I had not felt those deadline nerves in a long time, if ever.
After countless tournaments and close calls, the chances of actually covering Tiger Woods’ 15th Major championship victory skyrocketed as Francesco Molinari’s golf ball sank to the bottom of Rae’s Creek at Augusta National’s par-3 12th hole.
Like a spell had been cast over Augusta National’s lavish press building, a couple of hundred reporters mobilised and began furiously thrashing away at laptops. They were updating websites, newspapers and blogs across the globe – each reporter publishing a variety of the same message: ‘Tiger Woods has one arm inside the green jacket.’
Woods had threatened to win The Open at Carnoustie and the US PGA Championship at Bellerive the year before, and there was an underlying doubt he could do it. But the 2019 Masters had a totally different feel.
When Woods drew level with Molinari in the middle of Amen Corner, it became real. He now had as good a chance as any Major since the 2008 US Open to bag the elusive No.15.
That’s when the nerves set in.
Your columnist is this magazine’s US PGA Tour editor, but I am also the US golf correspondent for the Australian Associated Press. It’s a wire service for breaking news – and this was about as breaking as news gets. The tournament and player who each transcend not only golf, but sport, were about to collide. Spectacularly.

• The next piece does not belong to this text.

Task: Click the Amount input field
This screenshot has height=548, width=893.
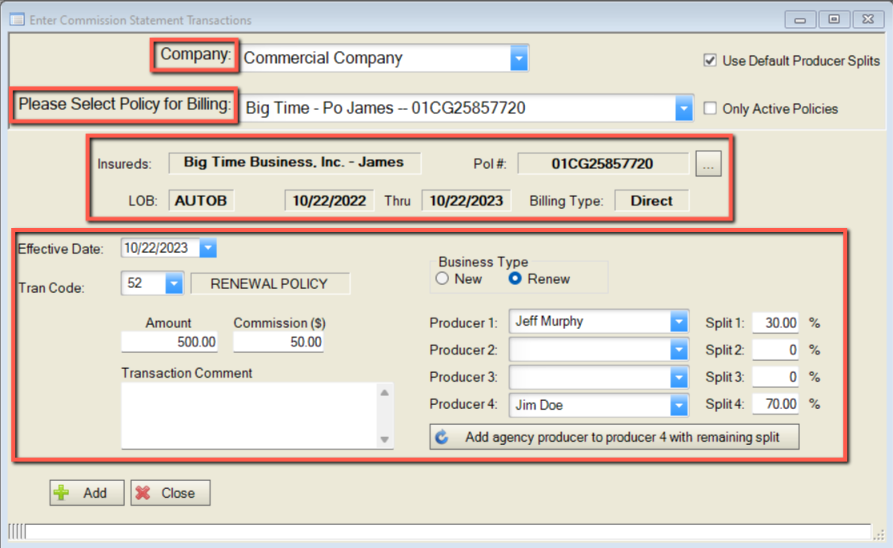Action: coord(170,342)
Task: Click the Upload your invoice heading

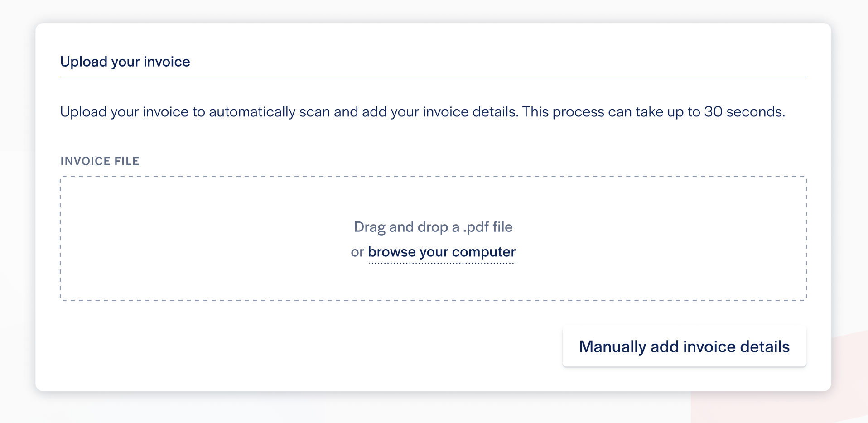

When Woods two-putted for birdie on the par-5 15th to take the outright lead after a rollercoaster 14 holes, winning seemed inevitable. When he stiffed his tee shot on the par-3 16th, the last two holes became more or less a victory lap.
But the last two holes were also when a wire service reporter’s heart begins to beat a little faster and the hands begin to shake a little.
Millions of Australians and New Zealanders are about to read your updates, stories, wraps and follow-ups. In the back of your mind, you’re wondering, Am I going to do a good enough job of reporting this where-were-you-when-it-happened occasion? I hope I did. It was the busiest and best day of my career. I wrote 4,100 words across nine stories (of varying length) from the moment Woods’ putt dropped on 18.
Phone calls were also coming in from matter-of-fact radio producers wanting me to talk on-air about Woods’ fifth Masters victory. One question put to me by the host of an ABC radio show was, “Will Tiger overcome Jack Nicklaus’ record 18 Majors?” My answer was along the lines of, “I don’t know if he will, but he certainly can. Winning one was inconceivable two years ago. Now, winning 18 or more has become one of those achievements you can’t say he will and you can’t say he won’t. Woods has a history of proving us wrong. He’s now world No.6 and as good a chance to win the next Major as any other player. Why can’t he?”
Perhaps the real question is: does it really matter?
Woods is going to go down as the greatest golfer who ever lived and one of the finest athletes the world has seen. He is in the same conversation as Michael Jordan, Muhammad Ali, Roger Federer, Serena Williams, Usain Bolt and Michael Phelps – just to name a few. Winning 19 Majors would be amazing, it really would. But I don’t think Woods needs to.
If he is, though, he will need to make a dent this year.
The stars may never align this well again: he is in sensational form; the US Open is at Pebble Beach, where Woods captured the most dominant victory of his career; and the Open Championship is an unknown at Royal Portrush. No active player in the field has more experience or success in the UK Major than Woods.
From an Australian perspective, whether or not Woods wins another Major this year won’t stop the 2019 Presidents Cup from being the biggest in its 25-year history. Woods will become just the second playing captain since Hale Irwin at the inaugural Cup in 1994 and he will lead a star-studded US team against an International side with several home-grown and overseas big names – all fighting it out on Australia’s greatest golf course.
The myth that Americans won’t care about it is nonsense. Each session will be coming on Golf Channel’s coverage just after dinner and real golf fans will be watching avidly during prime beer-drinking hours.
As Australians, we need to move past the initial frustration that Woods has scheduled his Hero World Challenge against the Australian Open, one week before the Presidents Cup. We cannot expect him to care about our Open like we do.
Yes, the 18-man event in the Bahamas is a cash and world ranking points grab for elite players. But it also benefits Woods’ foundation immensely and means a lot to him.
You can count on one hand the number of available weeks on the PGA Tour’s schedule and Woods is not about to forego a slot he has earned through carrying the game of golf for more than 20 years.
Instead, remember that a reigning Masters champion – and the greatest golfer of all time – is genuinely excited to play a Presidents Cup at Royal Melbourne. He will relish taking on the shots the Composite course asks of golfers.
As the past 11 years have taught us, we don’t know if we will get another chance to watch Woods play in Australia as a reigning Major champion.